Dolayısıyla hızlı tüketilen yapımlara alışmış izleyiciler için tempo yer yer yorucu olabilir. Ancak anlatılmak istenen hikâyenin doğası düşünüldüğünde bu tempo bir eksiklikten ziyade bir tercihin sonucu gibi duruyor.
‘Kral Kaybederse’nin en güçlü yanı, kişisel çöküşü yalnızca dramatik bir final olarak değil, aynı zamanda bir dönüşüm alanı olarak işlemesi. Dizi, ‘kaybetmek’ kelimesine yeni bir anlam yüklüyor. Burada kayıp, çürümüş bir egonun yıkılışı; yeniden inşa edilme ihtimalinin kapı aralığı. Kaybetmeden kendini bulamıyor.

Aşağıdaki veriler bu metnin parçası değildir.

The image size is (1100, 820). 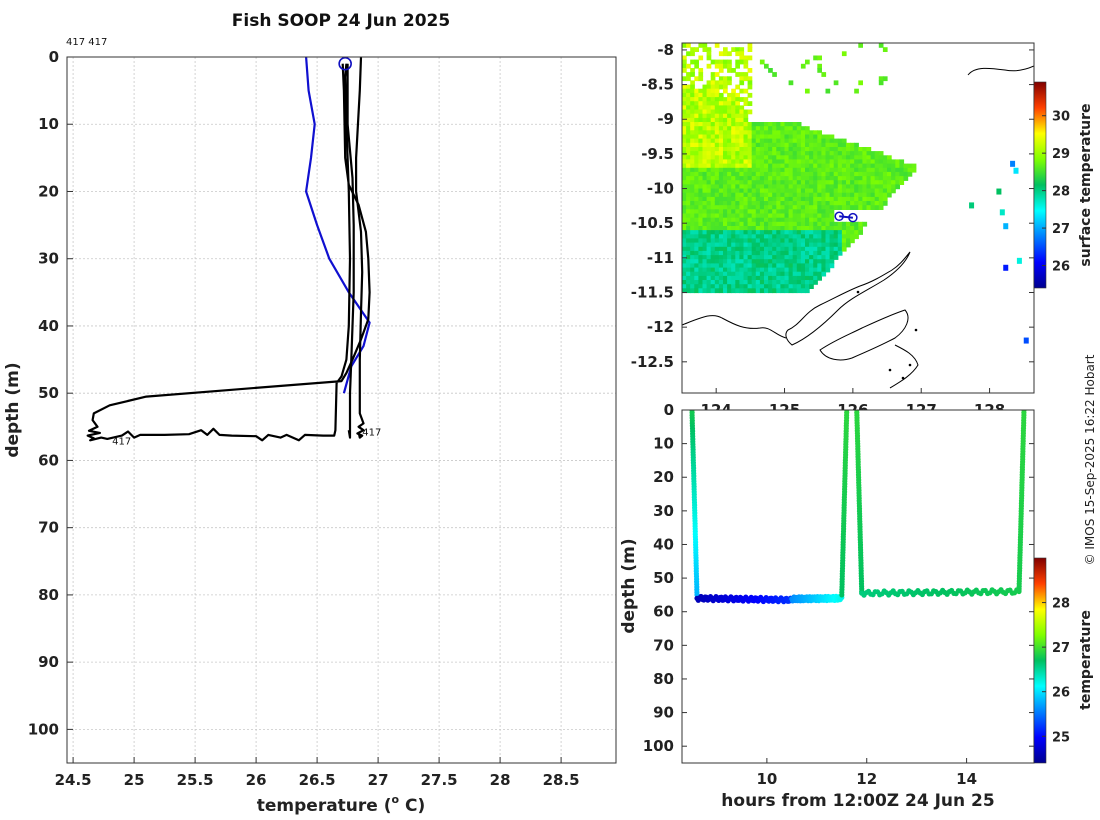 What do you see at coordinates (54, 57) in the screenshot?
I see `profile-y-tick-label: 0` at bounding box center [54, 57].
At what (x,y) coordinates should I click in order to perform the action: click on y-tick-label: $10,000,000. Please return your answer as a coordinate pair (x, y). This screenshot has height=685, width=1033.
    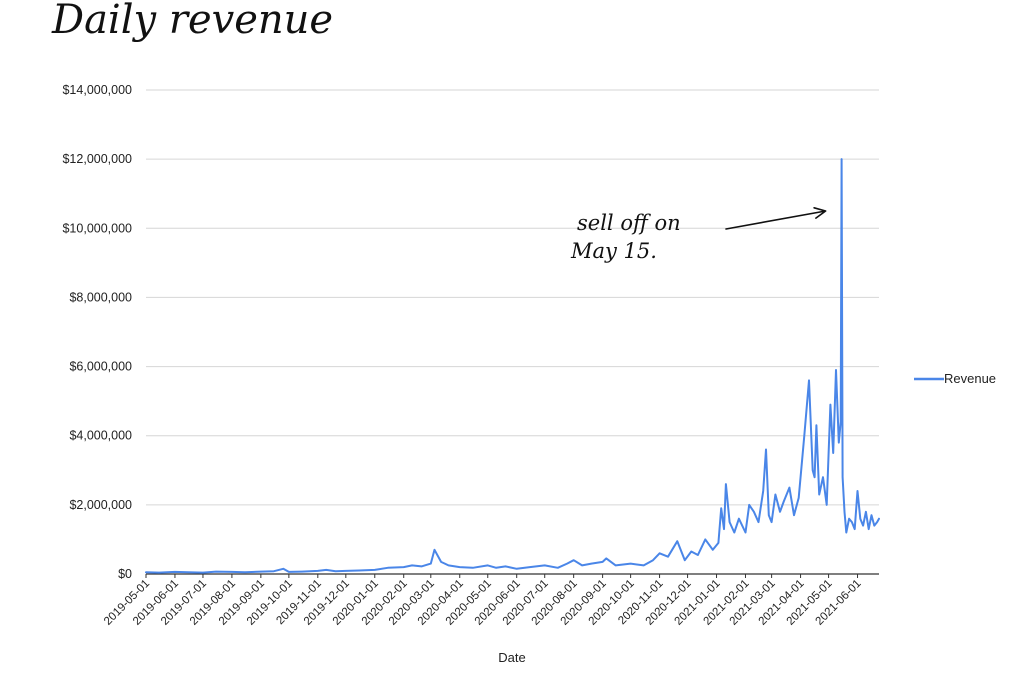
    Looking at the image, I should click on (97, 228).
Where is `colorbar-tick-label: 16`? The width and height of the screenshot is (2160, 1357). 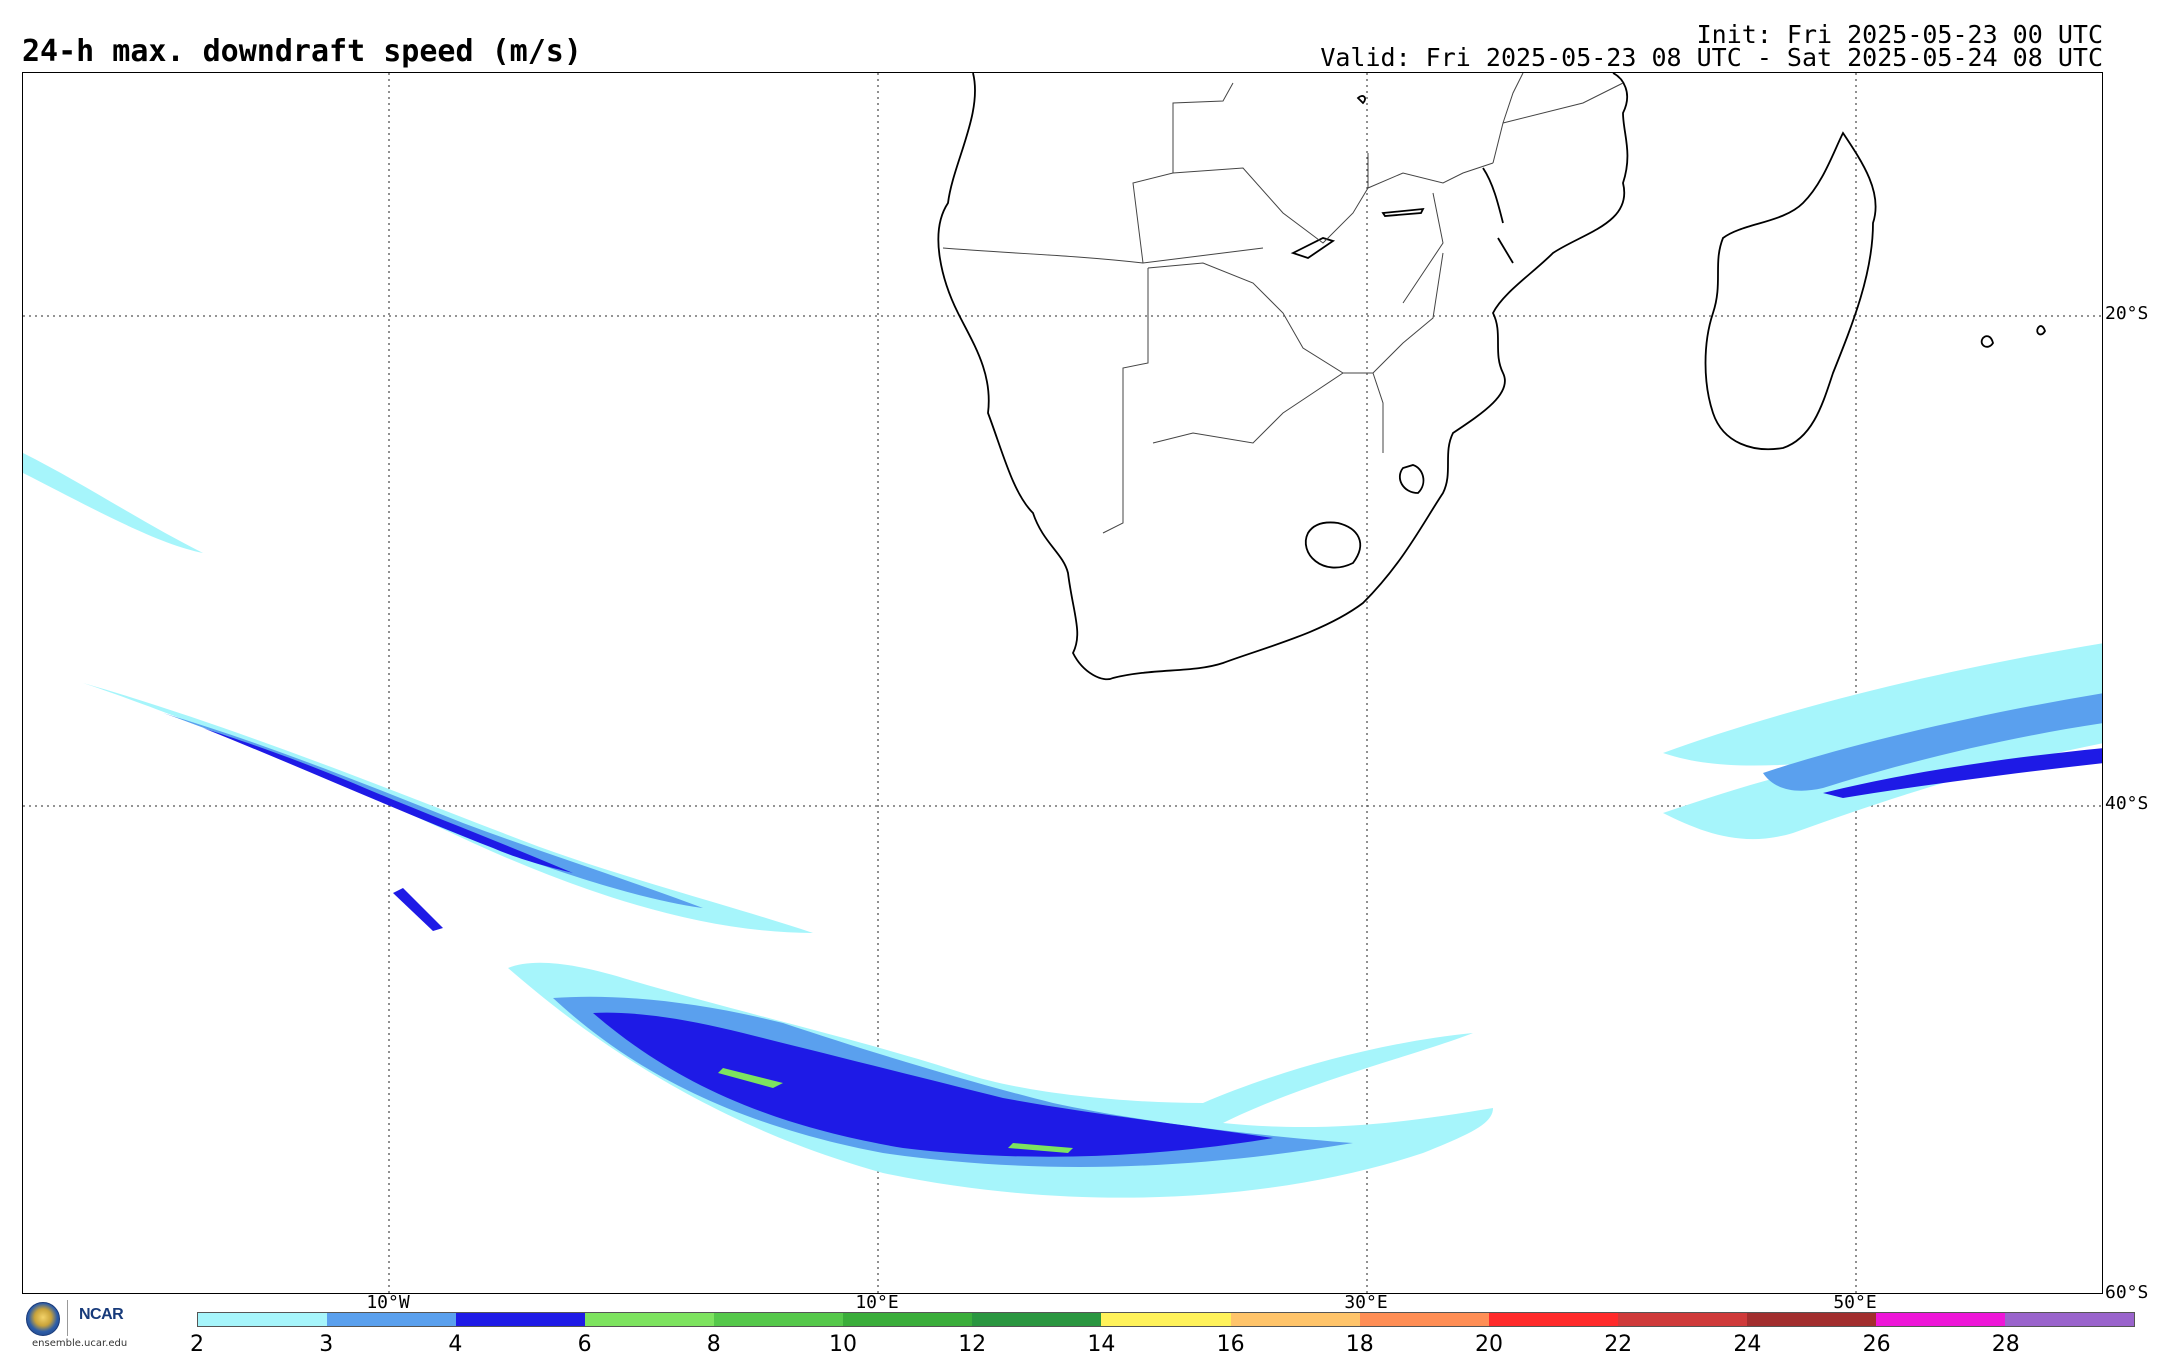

Film, kusurlarıyla birlikte, cesaretli bir iş. Psikolojik derinliği, karakter inşası ve ilişkilerin karanlık yönlerini ele alış biçimiyle Türk dizi geleneğinde farklı bir yerde duruyor. Hikâye yer yer yorucu, zaman zaman fazla teatral; fakat tüm bunlara rağmen güçlü bir şey söylüyor. Kendini kaybetmek, bazen en büyük kazanımdır.